The book by Fraleigh says that if $G$ is a torsion group, then so is $G/H$ for every normal subgroup $H$ in $G$. It also says if $T$ is the torsion normal subgroup of an abelian group $G$, then then $G/T$ is torsion-free.
I cannot reconcile both these facts:
- $G$ torsion implies $G/H$ torsion
- $H$ torsion implies $G/H$ torsion-free ($G$ abelian)

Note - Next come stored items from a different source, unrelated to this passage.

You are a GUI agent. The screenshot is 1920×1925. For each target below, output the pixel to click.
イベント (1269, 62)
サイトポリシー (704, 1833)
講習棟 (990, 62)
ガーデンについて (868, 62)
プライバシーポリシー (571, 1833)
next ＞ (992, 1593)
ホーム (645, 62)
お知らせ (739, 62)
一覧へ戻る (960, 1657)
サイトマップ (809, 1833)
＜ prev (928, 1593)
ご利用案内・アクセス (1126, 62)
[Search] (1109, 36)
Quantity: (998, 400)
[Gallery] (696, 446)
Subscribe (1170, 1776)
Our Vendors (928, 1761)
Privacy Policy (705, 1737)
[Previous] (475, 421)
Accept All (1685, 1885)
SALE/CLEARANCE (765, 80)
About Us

If $G$ is torsion, then shouldn't $H$ be torsion too? and that means there is a contradiction, I am hopeless
Proof 1)
Because $G$ is a torsion group, we know that $x^m = e$ in $G$ for some positive integer $m$. Computing $(xH)^m$ in $G/H$ using the representative $x$, we have $(xH)^m = x^mH = eH = H$, so $xH$ is of finite order. Because $xH$ can be any element of $G/H$, we see that $G/H$ is a torsion group.
Proof 2)
Suppose that $xT$ is of finite order in $G/T$; in particular, suppose that $(xT )^m = T$. Then $x^m \in T$. Because $T$ is a torsion group, we must have $(x^m)^r = x^{mr} = e$ in $G$ for some positive integer $r$. Thus $x$ is of finite order in $G$, so that $x \in T$. This means that $xT = T$. Thus the only element of finite order in $G/T$ is the identity $T$, so $G/T$ is a torsion-free group.
It is probably very obvious, and I apologize if it is, I just cannot wrap my head around it with exams coming up.
Best Answer
If $T$ is the torsion subgroup of an abelian group $G$, then $G/T$ is indeed torsion-free.
Indeed, if $xT$ is torsion in $G/T$, then $eT=(xT)^m=x^mT$ for some $m>0$. This means $x^m\in T$, so $(x^m)^n=e$ for some $n>0$. Therefore $x^{mn}=e$ and $x\in T$, so $xT=eT$ and there is no nontrivial torsion element in $T$.
If $G$ is already torsion, then $T=G$ and $G/T$ is the trivial group, which is torsion-free because it has no nontrivial torsion element (having no element different from the identity).
The trivial group $\{e\}$ is indeed both torsion and torsion-free. There's no contradiction.